### Exercise
Your copy should repeat each record below exactly and contain no images.

·····

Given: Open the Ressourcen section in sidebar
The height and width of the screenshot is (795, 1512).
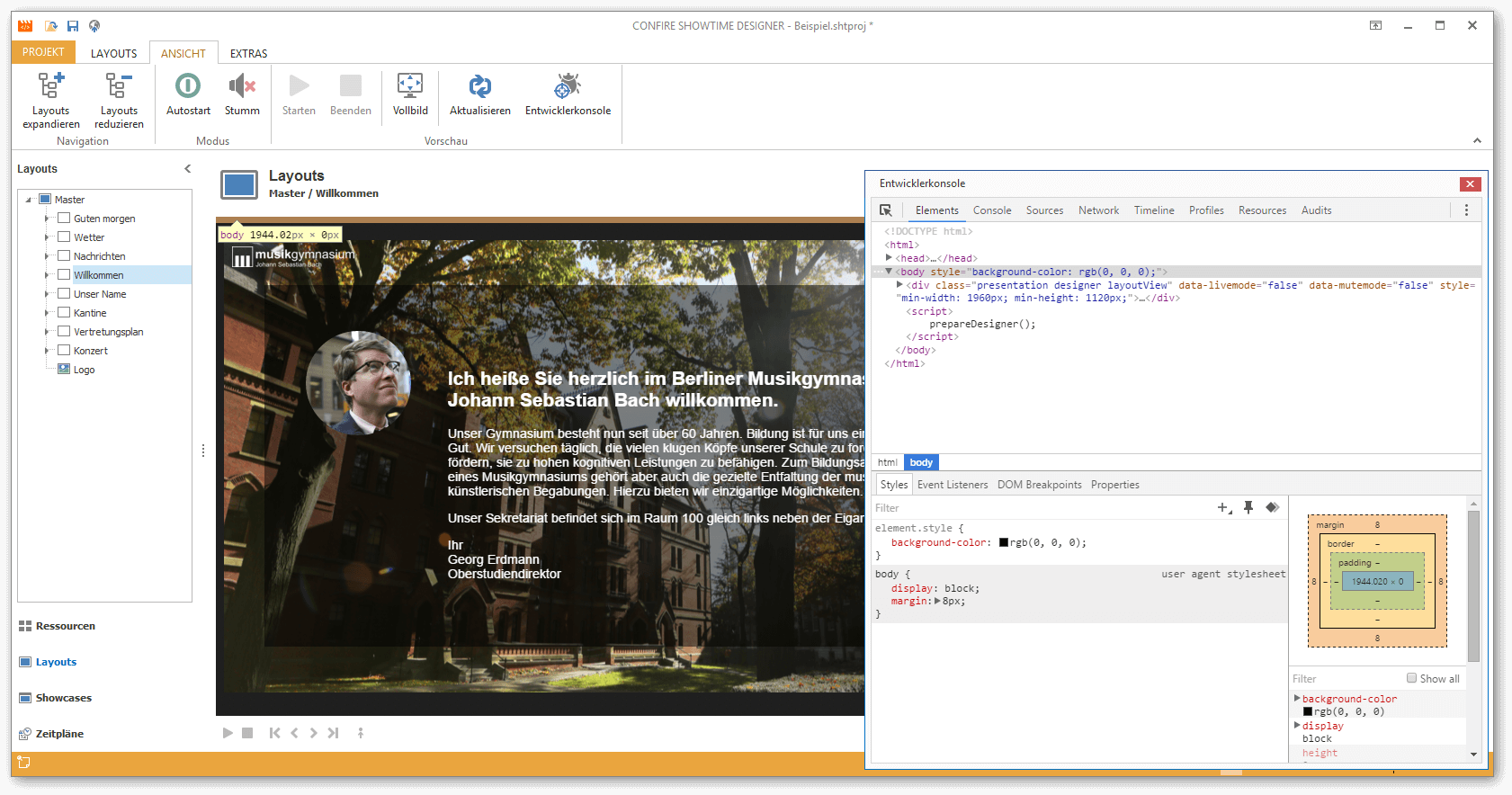Looking at the screenshot, I should tap(65, 626).
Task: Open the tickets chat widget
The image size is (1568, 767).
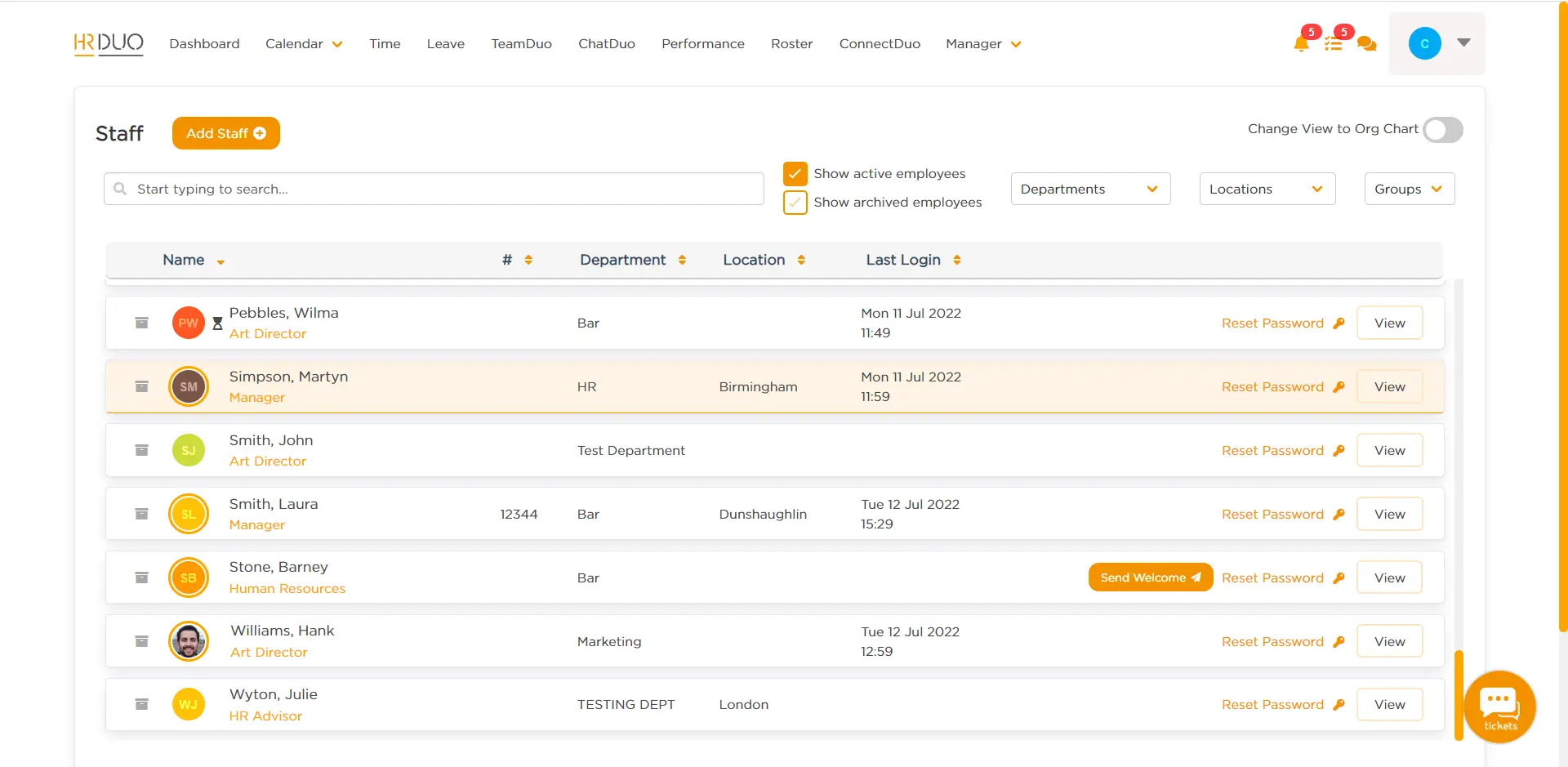Action: [x=1499, y=706]
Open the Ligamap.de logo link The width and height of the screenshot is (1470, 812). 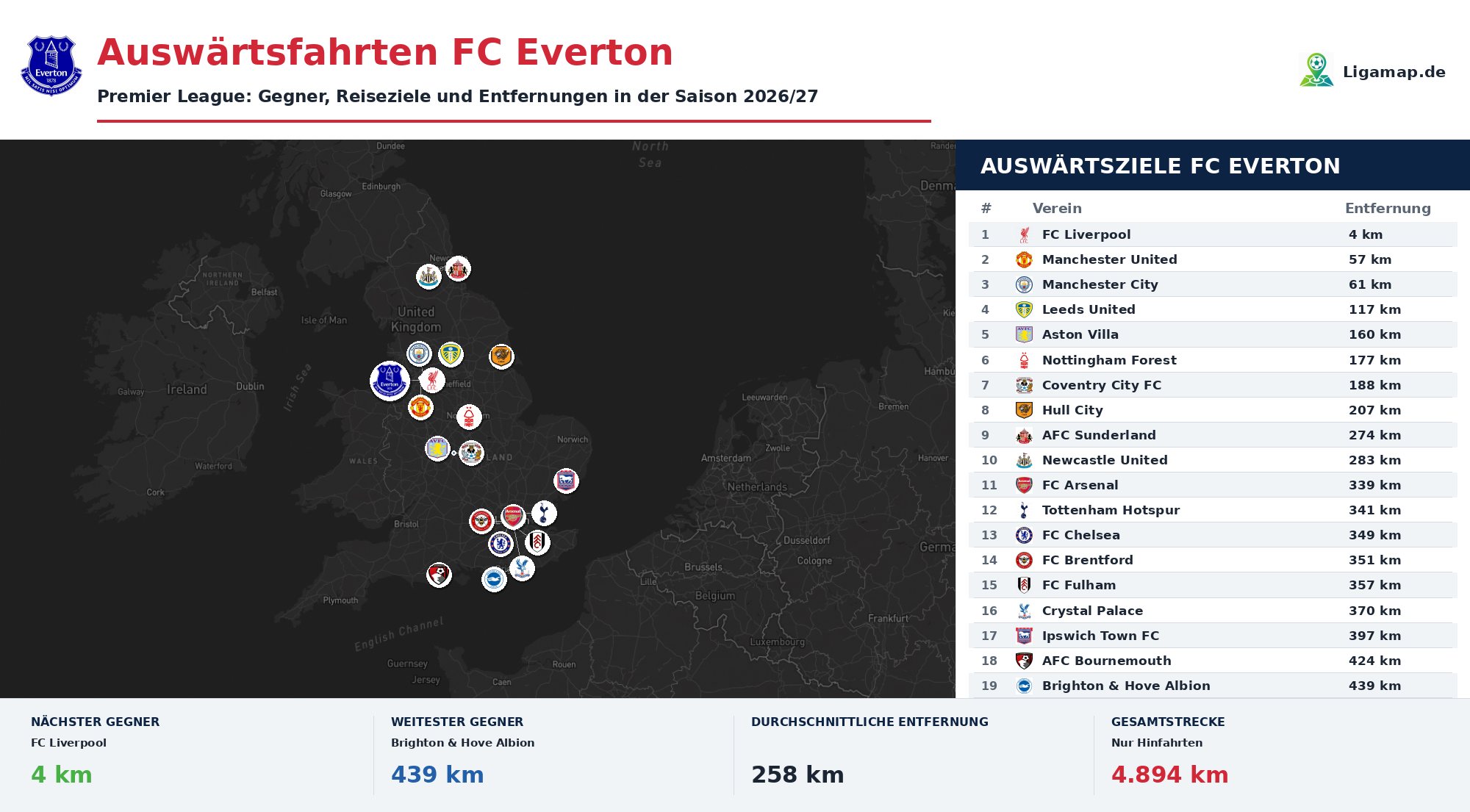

·····

### Finished exercise
Given: Open the Ressourcen section in sidebar
The height and width of the screenshot is (795, 1512).
Looking at the screenshot, I should tap(65, 626).
Task: Open the tickets chat widget
The image size is (1568, 767).
Action: [x=1499, y=706]
Open the Ligamap.de logo link The width and height of the screenshot is (1470, 812). 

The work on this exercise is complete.